| Short problem |
Copy the lines of the material below into a numbered list, starting with the line containing "Screen dimensions: 635x430" and going on through the line containing "Action: 1766,915". Leave out any blank lines.

| Dataset records |
::::

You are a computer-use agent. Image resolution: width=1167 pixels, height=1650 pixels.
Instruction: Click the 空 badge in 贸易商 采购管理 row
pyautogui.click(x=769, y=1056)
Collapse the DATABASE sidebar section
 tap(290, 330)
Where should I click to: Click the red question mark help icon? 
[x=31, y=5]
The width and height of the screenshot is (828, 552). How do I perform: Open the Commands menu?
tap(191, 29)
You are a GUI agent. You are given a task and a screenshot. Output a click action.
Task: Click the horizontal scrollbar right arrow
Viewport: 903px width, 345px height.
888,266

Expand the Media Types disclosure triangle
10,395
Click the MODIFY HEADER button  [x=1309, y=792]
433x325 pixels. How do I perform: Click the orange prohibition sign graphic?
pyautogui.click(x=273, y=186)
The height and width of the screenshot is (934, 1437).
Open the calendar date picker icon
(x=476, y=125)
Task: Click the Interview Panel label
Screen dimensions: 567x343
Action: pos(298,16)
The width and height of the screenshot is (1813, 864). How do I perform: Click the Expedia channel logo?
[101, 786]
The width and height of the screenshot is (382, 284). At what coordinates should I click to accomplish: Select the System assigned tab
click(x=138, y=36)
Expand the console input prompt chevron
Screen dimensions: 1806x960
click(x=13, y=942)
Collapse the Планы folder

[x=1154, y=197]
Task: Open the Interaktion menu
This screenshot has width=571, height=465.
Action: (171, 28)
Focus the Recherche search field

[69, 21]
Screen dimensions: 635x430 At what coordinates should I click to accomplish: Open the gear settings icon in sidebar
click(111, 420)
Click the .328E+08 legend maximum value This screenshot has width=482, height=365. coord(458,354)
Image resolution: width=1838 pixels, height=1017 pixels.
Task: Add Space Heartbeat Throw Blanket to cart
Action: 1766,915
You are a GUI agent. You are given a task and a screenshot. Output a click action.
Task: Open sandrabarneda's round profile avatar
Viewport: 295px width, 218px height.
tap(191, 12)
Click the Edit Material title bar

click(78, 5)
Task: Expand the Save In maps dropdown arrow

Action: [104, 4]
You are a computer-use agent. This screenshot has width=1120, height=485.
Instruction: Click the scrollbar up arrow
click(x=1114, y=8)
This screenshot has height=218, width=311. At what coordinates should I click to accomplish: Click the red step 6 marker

::::

| Task solution |
1. Screen dimensions: 635x430 At what coordinates should I click to accomplish: Open the gear settings icon in sidebar
2. click(111, 420)
3. Click the .328E+08 legend maximum value This screenshot has width=482, height=365. coord(458,354)
4. Image resolution: width=1838 pixels, height=1017 pixels.
5. Task: Add Space Heartbeat Throw Blanket to cart
6. Action: 1766,915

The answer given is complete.